One of the MPs who spoke on the needs of the middle-class was Ms Foo Mee Har.
"The Government's efforts to provide stronger safety nets are clearly felt amongst the lower income and elderly Singaporeans. However, the same cannot be said for middle-income Singaporeans and professionals, managers, and executives (PMEs)," she said.
"They are neither rich, nor poor, nor old. They struggle to cope with Singapore's rising costs of living. They feel intense pressure from competition for jobs. They feel most vulnerable to being made redundant, and with few safety nets to catch them should a spouse lose his/her job, both usually end up working long hours just to keep employed."
"Many of them feel that their pathways upwards are constrained, and that the Budget announcements have little impact on their lives. Their aspirations to upgrade their quality of life -- whether with a house or a car -- now feel further out of reach with the imposition of recent housing and car policies," Ms Foo continued.
She suggested that some property cooling measures be reviewed, to make it easier for more Singaporeans to upgrade their homes.
The Additional Buyer's Stamp Duty (ABSD), for example, could be collected upon the completion of a new property rather than upfront, so genuine buyers do not face cash flow constraints, she suggested.
And if a genuine upgrader sells his first flat within a certain period, Ms Foo said he should not need to pay the additional stamp duty at all.
Ensuring that the skills of PMEs remain relevant as the economy restructures was another recurring theme.
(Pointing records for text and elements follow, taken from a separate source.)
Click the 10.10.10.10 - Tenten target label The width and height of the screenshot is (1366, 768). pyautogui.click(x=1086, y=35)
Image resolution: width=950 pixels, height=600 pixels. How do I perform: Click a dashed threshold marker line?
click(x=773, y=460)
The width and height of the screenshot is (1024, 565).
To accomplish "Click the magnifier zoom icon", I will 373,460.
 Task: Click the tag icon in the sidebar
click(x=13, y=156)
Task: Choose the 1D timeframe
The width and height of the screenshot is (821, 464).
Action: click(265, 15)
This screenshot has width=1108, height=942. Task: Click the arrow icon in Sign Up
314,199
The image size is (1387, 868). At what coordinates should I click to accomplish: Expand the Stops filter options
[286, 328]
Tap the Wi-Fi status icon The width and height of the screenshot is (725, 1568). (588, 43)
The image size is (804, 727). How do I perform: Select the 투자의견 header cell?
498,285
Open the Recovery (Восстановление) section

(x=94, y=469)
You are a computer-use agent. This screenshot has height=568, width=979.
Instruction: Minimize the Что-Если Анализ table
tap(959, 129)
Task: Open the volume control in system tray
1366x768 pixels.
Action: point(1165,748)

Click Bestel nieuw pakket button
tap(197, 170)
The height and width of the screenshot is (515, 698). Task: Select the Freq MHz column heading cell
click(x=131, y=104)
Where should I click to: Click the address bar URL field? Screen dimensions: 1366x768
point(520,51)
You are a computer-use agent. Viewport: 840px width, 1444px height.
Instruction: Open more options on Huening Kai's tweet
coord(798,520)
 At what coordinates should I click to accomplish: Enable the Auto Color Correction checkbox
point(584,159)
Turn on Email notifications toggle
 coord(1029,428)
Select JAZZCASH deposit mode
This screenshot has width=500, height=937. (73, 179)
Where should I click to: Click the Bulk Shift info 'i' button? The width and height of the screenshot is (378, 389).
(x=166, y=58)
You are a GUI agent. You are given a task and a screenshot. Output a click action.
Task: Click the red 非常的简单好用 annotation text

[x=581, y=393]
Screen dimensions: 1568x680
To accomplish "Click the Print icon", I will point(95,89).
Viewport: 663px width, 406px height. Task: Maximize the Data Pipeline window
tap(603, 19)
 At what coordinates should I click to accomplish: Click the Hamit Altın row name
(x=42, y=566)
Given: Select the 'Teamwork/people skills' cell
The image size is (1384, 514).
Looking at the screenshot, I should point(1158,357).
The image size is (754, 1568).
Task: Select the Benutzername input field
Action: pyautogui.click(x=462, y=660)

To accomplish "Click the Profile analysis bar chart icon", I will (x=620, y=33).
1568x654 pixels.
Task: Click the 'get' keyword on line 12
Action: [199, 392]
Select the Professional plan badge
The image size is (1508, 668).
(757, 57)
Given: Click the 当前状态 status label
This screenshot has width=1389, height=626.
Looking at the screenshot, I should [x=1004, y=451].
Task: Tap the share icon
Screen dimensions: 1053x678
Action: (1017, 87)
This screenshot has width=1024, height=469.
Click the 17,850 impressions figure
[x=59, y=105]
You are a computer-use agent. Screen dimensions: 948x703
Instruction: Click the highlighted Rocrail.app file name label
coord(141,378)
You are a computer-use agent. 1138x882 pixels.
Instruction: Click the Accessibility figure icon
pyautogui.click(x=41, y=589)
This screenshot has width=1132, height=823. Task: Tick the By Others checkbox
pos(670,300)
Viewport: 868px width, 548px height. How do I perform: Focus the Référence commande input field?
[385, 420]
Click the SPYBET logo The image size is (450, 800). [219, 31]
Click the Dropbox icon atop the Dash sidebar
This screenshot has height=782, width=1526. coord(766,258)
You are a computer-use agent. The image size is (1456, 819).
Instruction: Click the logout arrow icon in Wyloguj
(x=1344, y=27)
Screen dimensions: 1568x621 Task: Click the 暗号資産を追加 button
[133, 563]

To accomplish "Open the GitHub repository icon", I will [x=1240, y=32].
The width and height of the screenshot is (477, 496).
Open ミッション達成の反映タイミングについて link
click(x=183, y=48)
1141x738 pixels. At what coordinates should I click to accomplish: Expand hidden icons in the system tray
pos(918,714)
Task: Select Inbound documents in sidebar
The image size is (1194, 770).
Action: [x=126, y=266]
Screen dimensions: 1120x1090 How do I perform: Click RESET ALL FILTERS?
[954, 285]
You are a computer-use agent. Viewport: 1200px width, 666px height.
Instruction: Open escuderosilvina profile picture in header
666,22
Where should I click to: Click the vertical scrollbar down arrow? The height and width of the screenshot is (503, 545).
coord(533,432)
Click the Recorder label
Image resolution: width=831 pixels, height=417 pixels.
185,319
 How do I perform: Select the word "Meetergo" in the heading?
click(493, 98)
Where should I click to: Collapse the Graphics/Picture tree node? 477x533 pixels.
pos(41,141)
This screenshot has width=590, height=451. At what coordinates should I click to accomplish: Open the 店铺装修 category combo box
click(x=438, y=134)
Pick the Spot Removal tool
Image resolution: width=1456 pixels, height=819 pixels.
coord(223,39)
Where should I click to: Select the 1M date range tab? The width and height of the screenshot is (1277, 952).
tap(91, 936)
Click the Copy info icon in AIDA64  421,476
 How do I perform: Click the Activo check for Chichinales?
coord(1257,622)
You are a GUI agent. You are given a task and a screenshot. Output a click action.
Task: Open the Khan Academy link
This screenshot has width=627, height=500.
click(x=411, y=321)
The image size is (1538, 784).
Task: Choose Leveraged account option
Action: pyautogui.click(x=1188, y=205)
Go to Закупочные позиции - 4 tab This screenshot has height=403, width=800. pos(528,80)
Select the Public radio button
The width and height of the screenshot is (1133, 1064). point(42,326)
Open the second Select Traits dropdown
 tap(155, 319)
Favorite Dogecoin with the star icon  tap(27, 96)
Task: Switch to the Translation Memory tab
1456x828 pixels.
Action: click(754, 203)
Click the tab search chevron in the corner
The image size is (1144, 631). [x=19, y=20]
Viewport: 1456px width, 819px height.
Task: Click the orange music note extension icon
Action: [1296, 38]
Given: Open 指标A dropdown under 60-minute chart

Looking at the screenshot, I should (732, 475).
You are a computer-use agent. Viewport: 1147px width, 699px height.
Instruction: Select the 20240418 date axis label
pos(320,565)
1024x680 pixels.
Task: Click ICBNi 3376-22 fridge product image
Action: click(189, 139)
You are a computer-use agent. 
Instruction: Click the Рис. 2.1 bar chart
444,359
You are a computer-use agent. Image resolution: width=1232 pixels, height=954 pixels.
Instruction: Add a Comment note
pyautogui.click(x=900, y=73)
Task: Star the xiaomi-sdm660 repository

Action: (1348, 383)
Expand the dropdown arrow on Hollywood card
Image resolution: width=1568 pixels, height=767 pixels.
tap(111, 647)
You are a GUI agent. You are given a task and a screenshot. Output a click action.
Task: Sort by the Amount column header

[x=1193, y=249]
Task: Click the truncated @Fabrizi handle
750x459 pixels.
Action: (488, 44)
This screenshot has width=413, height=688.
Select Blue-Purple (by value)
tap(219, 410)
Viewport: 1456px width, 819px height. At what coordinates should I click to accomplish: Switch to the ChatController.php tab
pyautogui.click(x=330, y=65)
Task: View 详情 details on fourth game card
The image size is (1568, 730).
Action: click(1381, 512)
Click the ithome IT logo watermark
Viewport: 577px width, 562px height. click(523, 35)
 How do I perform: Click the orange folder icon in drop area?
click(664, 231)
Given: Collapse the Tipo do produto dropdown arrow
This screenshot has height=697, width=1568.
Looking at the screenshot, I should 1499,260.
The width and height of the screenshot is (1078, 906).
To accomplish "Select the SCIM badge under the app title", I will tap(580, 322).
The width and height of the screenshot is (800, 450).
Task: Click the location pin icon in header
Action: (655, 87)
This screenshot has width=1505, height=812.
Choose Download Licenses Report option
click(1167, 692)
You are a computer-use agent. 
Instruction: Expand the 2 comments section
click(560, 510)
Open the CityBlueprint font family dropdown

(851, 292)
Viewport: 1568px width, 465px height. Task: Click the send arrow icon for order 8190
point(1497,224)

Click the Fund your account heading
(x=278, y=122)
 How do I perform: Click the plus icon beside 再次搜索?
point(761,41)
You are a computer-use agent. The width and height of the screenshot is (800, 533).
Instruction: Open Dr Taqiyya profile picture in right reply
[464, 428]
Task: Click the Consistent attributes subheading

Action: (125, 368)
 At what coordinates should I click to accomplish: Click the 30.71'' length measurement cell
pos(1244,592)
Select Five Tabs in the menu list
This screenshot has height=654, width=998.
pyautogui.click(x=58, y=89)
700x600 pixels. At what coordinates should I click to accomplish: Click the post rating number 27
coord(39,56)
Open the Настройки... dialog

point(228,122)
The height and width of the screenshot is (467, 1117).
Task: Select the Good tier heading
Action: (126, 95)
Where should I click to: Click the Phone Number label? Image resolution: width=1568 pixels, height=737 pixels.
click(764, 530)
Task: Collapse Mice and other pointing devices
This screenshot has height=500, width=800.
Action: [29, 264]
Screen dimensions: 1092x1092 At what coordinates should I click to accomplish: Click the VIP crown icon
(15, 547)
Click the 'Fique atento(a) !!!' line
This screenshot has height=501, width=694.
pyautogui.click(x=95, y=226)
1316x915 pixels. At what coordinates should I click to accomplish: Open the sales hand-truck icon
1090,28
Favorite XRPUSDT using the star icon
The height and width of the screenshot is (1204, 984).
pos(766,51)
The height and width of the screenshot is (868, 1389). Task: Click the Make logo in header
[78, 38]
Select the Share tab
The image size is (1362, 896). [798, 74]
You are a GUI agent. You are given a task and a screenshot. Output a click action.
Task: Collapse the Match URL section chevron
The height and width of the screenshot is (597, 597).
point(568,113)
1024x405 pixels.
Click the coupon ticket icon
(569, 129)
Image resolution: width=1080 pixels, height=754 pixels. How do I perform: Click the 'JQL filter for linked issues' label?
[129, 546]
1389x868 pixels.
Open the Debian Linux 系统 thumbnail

MP for Nee Soon GRC Patrick Tay suggested the expansion of the Workforce Skills Qualifications framework to focus on PMEs, and not just rank and file workers. He also proposed greater access to funds for adult learning.
"If all great athletes have great coaches and mentors, why should we not extend this to our PMEs with a ready menu of training programmes to sign up for, and mentors and coaches to help them navigate and negotiate the challenges?" he asked.
He also urged a review of the current absentee payroll, which is pegged at the same rate as rank-and-file.
"It is implausible for employers to release their PME staff for training as the salary portion to be recovered is insufficient. Besides, our current offerings are confined to different industry verticals and may well lack sufficient choices to inspire our PMEs," Mr Tay said.
MPs also spoke about heart being at the centre of government policies.
They say it is no longer just about hardware and infrastructure. Rather, it is about selling government policies in ways that can win the hearts and minds of an increasingly demanding electorate.